**Assignment:** From the first line to the last, copy the data exactly.

**Records for this task:**
--

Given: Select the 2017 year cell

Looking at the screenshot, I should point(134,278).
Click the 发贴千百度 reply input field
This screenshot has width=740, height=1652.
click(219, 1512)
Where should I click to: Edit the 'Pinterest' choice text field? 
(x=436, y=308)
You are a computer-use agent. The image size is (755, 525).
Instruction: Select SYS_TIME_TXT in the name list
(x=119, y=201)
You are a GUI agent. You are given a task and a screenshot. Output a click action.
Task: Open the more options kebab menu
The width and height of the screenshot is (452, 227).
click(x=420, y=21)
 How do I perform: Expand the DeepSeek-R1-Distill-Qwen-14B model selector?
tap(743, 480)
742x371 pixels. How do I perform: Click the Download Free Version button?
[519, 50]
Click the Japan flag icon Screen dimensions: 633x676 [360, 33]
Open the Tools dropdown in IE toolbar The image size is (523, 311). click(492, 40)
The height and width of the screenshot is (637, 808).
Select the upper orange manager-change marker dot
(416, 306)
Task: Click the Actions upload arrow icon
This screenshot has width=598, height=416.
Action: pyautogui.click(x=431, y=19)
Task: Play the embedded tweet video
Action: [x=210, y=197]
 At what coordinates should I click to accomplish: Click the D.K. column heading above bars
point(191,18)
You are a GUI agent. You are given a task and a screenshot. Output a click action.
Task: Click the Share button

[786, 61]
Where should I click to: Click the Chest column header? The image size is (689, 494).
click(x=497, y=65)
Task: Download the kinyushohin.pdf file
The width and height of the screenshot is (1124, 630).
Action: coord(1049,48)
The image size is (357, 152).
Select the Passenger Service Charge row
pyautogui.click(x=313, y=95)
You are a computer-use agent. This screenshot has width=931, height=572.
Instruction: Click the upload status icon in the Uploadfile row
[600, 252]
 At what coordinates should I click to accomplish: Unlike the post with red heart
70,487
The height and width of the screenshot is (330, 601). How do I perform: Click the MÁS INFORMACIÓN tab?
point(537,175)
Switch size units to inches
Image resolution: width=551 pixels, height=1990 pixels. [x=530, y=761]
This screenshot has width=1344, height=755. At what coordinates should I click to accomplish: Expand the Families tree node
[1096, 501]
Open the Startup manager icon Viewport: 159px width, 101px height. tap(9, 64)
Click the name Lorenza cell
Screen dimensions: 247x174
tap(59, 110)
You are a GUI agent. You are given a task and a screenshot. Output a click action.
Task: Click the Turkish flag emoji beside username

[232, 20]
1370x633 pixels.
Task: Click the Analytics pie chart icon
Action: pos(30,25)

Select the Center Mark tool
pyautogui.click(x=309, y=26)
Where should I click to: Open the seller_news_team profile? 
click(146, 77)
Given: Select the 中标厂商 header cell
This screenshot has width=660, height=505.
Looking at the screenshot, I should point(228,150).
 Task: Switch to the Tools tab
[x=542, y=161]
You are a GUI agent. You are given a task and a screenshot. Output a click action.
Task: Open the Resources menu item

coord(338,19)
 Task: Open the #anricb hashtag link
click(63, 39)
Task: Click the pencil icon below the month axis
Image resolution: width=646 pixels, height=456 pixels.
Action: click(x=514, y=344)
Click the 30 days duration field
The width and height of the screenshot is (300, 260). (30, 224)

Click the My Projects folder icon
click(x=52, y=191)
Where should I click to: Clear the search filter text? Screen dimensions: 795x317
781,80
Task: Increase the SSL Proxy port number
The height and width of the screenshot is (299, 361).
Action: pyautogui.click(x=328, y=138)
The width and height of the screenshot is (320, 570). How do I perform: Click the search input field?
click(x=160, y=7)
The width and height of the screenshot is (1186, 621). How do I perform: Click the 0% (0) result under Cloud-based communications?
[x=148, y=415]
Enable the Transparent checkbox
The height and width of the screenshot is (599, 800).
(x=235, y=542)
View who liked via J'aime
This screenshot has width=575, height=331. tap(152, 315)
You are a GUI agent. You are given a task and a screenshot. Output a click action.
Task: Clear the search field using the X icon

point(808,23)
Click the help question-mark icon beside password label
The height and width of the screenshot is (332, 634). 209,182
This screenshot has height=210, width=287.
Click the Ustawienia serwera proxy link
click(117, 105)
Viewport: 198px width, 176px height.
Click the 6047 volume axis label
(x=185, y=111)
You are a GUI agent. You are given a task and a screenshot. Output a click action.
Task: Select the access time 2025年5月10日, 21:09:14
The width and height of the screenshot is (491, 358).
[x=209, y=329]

--

**Answer for this exercise:**
Given: Select the 2017 year cell

Looking at the screenshot, I should point(134,278).
Click the 发贴千百度 reply input field
This screenshot has width=740, height=1652.
click(219, 1512)
Where should I click to: Edit the 'Pinterest' choice text field? 
(x=436, y=308)
You are a computer-use agent. The image size is (755, 525).
Instruction: Select SYS_TIME_TXT in the name list
(x=119, y=201)
You are a GUI agent. You are given a task and a screenshot. Output a click action.
Task: Open the more options kebab menu
The width and height of the screenshot is (452, 227).
click(x=420, y=21)
 How do I perform: Expand the DeepSeek-R1-Distill-Qwen-14B model selector?
tap(743, 480)
742x371 pixels. How do I perform: Click the Download Free Version button?
[519, 50]
Click the Japan flag icon Screen dimensions: 633x676 [360, 33]
Open the Tools dropdown in IE toolbar The image size is (523, 311). click(492, 40)
The height and width of the screenshot is (637, 808).
Select the upper orange manager-change marker dot
(416, 306)
Task: Click the Actions upload arrow icon
This screenshot has width=598, height=416.
Action: pyautogui.click(x=431, y=19)
Task: Play the embedded tweet video
Action: [x=210, y=197]
 At what coordinates should I click to accomplish: Click the D.K. column heading above bars
point(191,18)
You are a GUI agent. You are given a task and a screenshot. Output a click action.
Task: Click the Share button

[786, 61]
Where should I click to: Click the Chest column header? The image size is (689, 494).
click(x=497, y=65)
Task: Download the kinyushohin.pdf file
The width and height of the screenshot is (1124, 630).
Action: coord(1049,48)
The image size is (357, 152).
Select the Passenger Service Charge row
pyautogui.click(x=313, y=95)
You are a computer-use agent. This screenshot has width=931, height=572.
Instruction: Click the upload status icon in the Uploadfile row
[600, 252]
 At what coordinates should I click to accomplish: Unlike the post with red heart
70,487
The height and width of the screenshot is (330, 601). How do I perform: Click the MÁS INFORMACIÓN tab?
point(537,175)
Switch size units to inches
Image resolution: width=551 pixels, height=1990 pixels. [x=530, y=761]
This screenshot has width=1344, height=755. At what coordinates should I click to accomplish: Expand the Families tree node
[1096, 501]
Open the Startup manager icon Viewport: 159px width, 101px height. tap(9, 64)
Click the name Lorenza cell
Screen dimensions: 247x174
tap(59, 110)
You are a GUI agent. You are given a task and a screenshot. Output a click action.
Task: Click the Turkish flag emoji beside username

[232, 20]
1370x633 pixels.
Task: Click the Analytics pie chart icon
Action: pos(30,25)

Select the Center Mark tool
pyautogui.click(x=309, y=26)
Where should I click to: Open the seller_news_team profile? 
click(146, 77)
Given: Select the 中标厂商 header cell
This screenshot has width=660, height=505.
Looking at the screenshot, I should point(228,150).
 Task: Switch to the Tools tab
[x=542, y=161]
You are a GUI agent. You are given a task and a screenshot. Output a click action.
Task: Open the Resources menu item

coord(338,19)
 Task: Open the #anricb hashtag link
click(63, 39)
Task: Click the pencil icon below the month axis
Image resolution: width=646 pixels, height=456 pixels.
Action: click(x=514, y=344)
Click the 30 days duration field
The width and height of the screenshot is (300, 260). (30, 224)

Click the My Projects folder icon
click(x=52, y=191)
Where should I click to: Clear the search filter text? Screen dimensions: 795x317
781,80
Task: Increase the SSL Proxy port number
The height and width of the screenshot is (299, 361).
Action: pyautogui.click(x=328, y=138)
The width and height of the screenshot is (320, 570). How do I perform: Click the search input field?
click(x=160, y=7)
The width and height of the screenshot is (1186, 621). How do I perform: Click the 0% (0) result under Cloud-based communications?
[x=148, y=415]
Enable the Transparent checkbox
The height and width of the screenshot is (599, 800).
(x=235, y=542)
View who liked via J'aime
This screenshot has width=575, height=331. tap(152, 315)
You are a GUI agent. You are given a task and a screenshot. Output a click action.
Task: Clear the search field using the X icon

point(808,23)
Click the help question-mark icon beside password label
The height and width of the screenshot is (332, 634). 209,182
This screenshot has height=210, width=287.
Click the Ustawienia serwera proxy link
click(117, 105)
Viewport: 198px width, 176px height.
Click the 6047 volume axis label
(x=185, y=111)
You are a GUI agent. You are given a task and a screenshot. Output a click action.
Task: Select the access time 2025年5月10日, 21:09:14
The width and height of the screenshot is (491, 358).
[x=209, y=329]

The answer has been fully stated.